Codex CLI for Static Analysis: Agent-Driven Semgrep Rule Authoring, CodeQL Query Generation, and Security Scanning Pipelines

Codex CLI for Static Analysis: Agent-Driven Semgrep Rule Authoring, CodeQL Query Generation, and Security Scanning Pipelines
Static analysis tools catch bugs before they reach production, but writing custom rules is tedious enough that most teams never do it. Semgrep rules require YAML pattern syntax; CodeQL queries demand a Datalog-derived query language with a steep learning curve 1. The result: organisations run the default rulesets and miss project-specific vulnerability classes entirely.
Codex CLI changes this calculus. By combining the Semgrep MCP server for real-time scanning, codex exec for batch rule generation, and AGENTS.md guardrails for rule quality, you can build a pipeline that turns ad-hoc security knowledge into tested, enforceable static analysis rules — without becoming a QL expert.
The Semgrep MCP Server in Codex CLI
Semgrep ships an official MCP server that exposes its scanning engine as tools callable by any MCP-compatible agent 2. The server bundles three Semgrep products — Code (SAST), Supply Chain (SCA), and Secrets detection — into a single integration 3.
Configuration
Add the server to your Codex configuration:
# ~/.codex/config.toml
[mcp_servers.semgrep]
command = "semgrep"
args = ["mcp"]
Prerequisites: Python 3.10+, semgrep installed via Homebrew or pipx, and semgrep login && semgrep install-semgrep-pro for the Pro engine 3.
Once configured, Codex sessions gain access to several MCP tools 2:
| Tool | Purpose |
|---|---|
security_check |
Rapid vulnerability scan on code snippets |
scan_code |
Full scan using standard rulesets |
scan_with_custom_rule |
Scan using a user-defined YAML rule |
get_rule_schema |
JSON schema for custom rule development |
get_ast |
Abstract syntax tree for structural analysis |
Unlike Claude Code’s hook-based Semgrep integration, Codex invokes Semgrep tools through MCP — the agent calls them explicitly rather than triggering on file writes 3.

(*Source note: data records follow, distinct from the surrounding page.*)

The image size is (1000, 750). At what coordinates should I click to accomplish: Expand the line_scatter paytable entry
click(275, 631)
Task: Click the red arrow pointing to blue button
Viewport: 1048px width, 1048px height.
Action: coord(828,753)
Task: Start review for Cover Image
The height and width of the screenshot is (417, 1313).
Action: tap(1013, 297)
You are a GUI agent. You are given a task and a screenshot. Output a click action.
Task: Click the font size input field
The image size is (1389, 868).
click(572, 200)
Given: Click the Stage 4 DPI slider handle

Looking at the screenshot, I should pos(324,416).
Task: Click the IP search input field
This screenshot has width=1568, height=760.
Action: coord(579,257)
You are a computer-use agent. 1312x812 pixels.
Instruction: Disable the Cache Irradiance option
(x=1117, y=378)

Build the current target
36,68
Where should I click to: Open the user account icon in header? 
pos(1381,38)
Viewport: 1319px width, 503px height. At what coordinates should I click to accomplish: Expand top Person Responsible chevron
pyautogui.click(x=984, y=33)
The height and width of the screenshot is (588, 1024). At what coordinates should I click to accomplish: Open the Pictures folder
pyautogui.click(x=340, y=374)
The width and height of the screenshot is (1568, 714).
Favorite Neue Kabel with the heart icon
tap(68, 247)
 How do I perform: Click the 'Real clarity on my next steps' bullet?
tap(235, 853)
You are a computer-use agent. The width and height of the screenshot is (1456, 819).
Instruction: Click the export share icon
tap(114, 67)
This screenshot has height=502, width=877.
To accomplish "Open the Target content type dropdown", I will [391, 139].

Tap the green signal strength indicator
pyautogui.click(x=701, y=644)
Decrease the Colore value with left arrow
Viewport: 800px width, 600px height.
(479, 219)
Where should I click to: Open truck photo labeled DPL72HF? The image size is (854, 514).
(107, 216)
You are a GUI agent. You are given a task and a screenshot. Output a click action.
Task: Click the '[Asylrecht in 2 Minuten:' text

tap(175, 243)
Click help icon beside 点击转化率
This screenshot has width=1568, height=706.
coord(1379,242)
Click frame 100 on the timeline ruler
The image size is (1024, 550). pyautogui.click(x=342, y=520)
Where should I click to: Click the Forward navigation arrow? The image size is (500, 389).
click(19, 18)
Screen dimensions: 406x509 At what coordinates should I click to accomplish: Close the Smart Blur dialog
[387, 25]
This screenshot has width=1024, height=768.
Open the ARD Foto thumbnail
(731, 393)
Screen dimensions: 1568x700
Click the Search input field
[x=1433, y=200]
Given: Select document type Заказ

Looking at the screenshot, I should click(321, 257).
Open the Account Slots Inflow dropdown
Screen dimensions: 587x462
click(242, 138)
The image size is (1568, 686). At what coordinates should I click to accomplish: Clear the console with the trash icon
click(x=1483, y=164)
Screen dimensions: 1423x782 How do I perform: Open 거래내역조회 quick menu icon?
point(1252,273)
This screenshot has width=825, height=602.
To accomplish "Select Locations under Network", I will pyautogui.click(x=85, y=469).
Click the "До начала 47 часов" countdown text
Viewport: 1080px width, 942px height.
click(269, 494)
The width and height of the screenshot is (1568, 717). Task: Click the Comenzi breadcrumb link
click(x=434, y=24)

Encoding Rule-Authoring Standards in AGENTS.md
Before generating rules, encode your organisation’s static analysis conventions:
# AGENTS.md — Static Analysis Standards
## Semgrep Rule Authoring
- Every rule MUST include a `fix` field with an auto-fix pattern where feasible
- Rules MUST use `severity: ERROR` for exploitable vulnerabilities, `WARNING` for
code-quality issues, `INFO` for style enforcement
- Every rule MUST have at least two `test_cases` — one true positive, one true negative
- Taint-mode rules MUST specify explicit `sources`, `sinks`, and `sanitizers`
- Rule IDs follow the pattern: `<org>.<language>.<category>.<description>`
e.g. `acme.python.injection.sqlalchemy-raw-text`
## CodeQL Query Authoring
- Queries MUST include `@kind problem` or `@kind path-problem` metadata
- Every query MUST have a companion `.qlref` test file
- Prefer `DataFlow::PathGraph` over manual recursion for taint tracking
- Query IDs follow: `<org>/<language>/<category>/<description>`
This gives the agent concrete constraints rather than vague instructions. The Semgrep team’s own guidance confirms that “agents learn far more from seeing a vulnerable code snippet next to its fixed version” than from descriptive paragraphs 4.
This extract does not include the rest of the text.